Many are still focused on the Middle East and North Africa regions, with India cropping up as a strong contender for the New Year as well.
“Libya is booming, we believe this will be a big market that has a lot of money and is currently underdeveloped. The demand is also there in Egypt,” says Odeh.
Shell general manager Amr Adel says “the Middle East remains an exciting region for Shell’, while door manufacturer Tenglong global business development manager Ronald Thai says “though the economy is slower in the region, the Middle East continues to be our biggest market”.
Zamil Air Conditioners provides solutions to more than 55 countries worldwide and employs around 3000. CEO Osama Bunyan adds: “We’re looking at expanding into new markets from a profitable growth perspective. Interestingly there are select exports markets we’re currently looking at, namely Egypt, Iraq, India, Sudan and other African markets. These all offer tremendous growth potential.”
Likewise, electric and diesel- driven high-performance rotary screw air compressor manufacturer Sullivan Palatek has identified some key African markets for expansion in 2011.
“The GCC industry demand and growth have been strong and the company looks forward to moving into Africa in the New Year, particularly in the North, including Egypt, Syria and Algeria.
Meanwhile, cable manufacturer Ducab is eyeing a 20% market share in the GCC in the near future. The firm currently has a 50% market share in the UAE, with three cable manufacturing factories, a copper rod plant and a PVC compounding facility in the emirates, and a sales network spreading across the Middle East, Europe, Asia and Africa.
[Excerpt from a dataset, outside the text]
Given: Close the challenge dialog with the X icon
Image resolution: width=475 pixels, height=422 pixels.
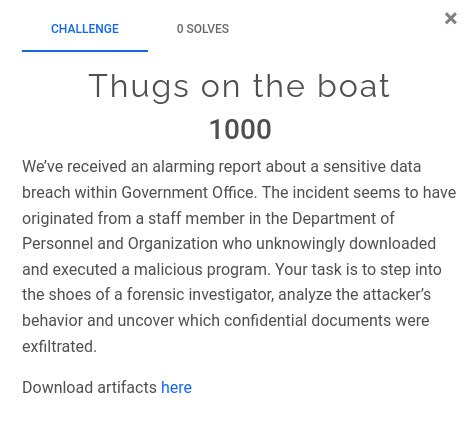Looking at the screenshot, I should click(x=451, y=19).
“To meet the growing demands of customers, we will continue to expand our factories and sales office networks in the Middle East, North Africa and India, as well as Europe,” asserts marketing manager Ashish Chaturvedy.
Wolfkrann international marketing manager Alison Gustavsson adds that market development in the Gulf region has “enormous potential”, from Saudi Arabia, Africa, Iran, Iraq through to India, explaining that it is essential to identify major projects in these areas. The tower cranes supplier is currently involved in the Princess Noura Bin AbdulRahman University for Women project in Saudi Arabia.
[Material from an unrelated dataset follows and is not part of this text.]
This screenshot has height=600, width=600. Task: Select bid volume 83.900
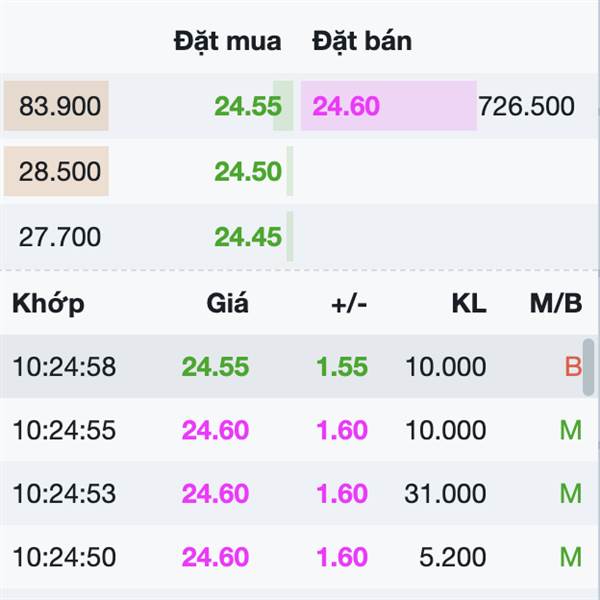pos(60,106)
In fact, many construction-based companies are expected to flock to Saudi Arabia in the New Year to take advantage of numerous project opportunities, not least those in the education sector.
“The costs are down, the materials and equipment are available and the labourers are already there,” says Odeh.
While the private sector is suffering in Saudi Arabia, the government is injecting billions of dollars into projects and as much as 50% of its budget has been allocated to the education sector, followed by the health-care sector, which accounts for 17%.
However, the government is only investing 7% of its budget into housing, most of which will be for low-cost accommodation.
“We believe the private sector should focus on housing, it’s an area of opportunity because the government is not focused on these projects. Once the banks start lending again, the private sector should focus on building housing for the middle class in KSA,” reveals Odeh.
But when will the banks start lending? Odeh tells The Big Project he predicts this will happen midnext year, though it may be at a slow pace.
Formwork supplier RMD Kwikform managing director Paul Williams adds: “The building sector fell off sharply across the region during the global financial crisis. There are indications that market conditions are improving, but we are not expecting any significant improvement over the short term, except in KSA.”
Furthermore, Saudi Arabia appears to be leading by example in the sustainable construction arena. Solar Plant constructor Environmena claims to be “keeping it’s ear to the ground” across the region as Gulf countries publicly express interest in renewable energy and solar power programmes.
“It appears that Abu Dhabi and Saudi Arabia are leading the way in respect to announced programmes and enacted policies,” says VP — technical Sander Trestain.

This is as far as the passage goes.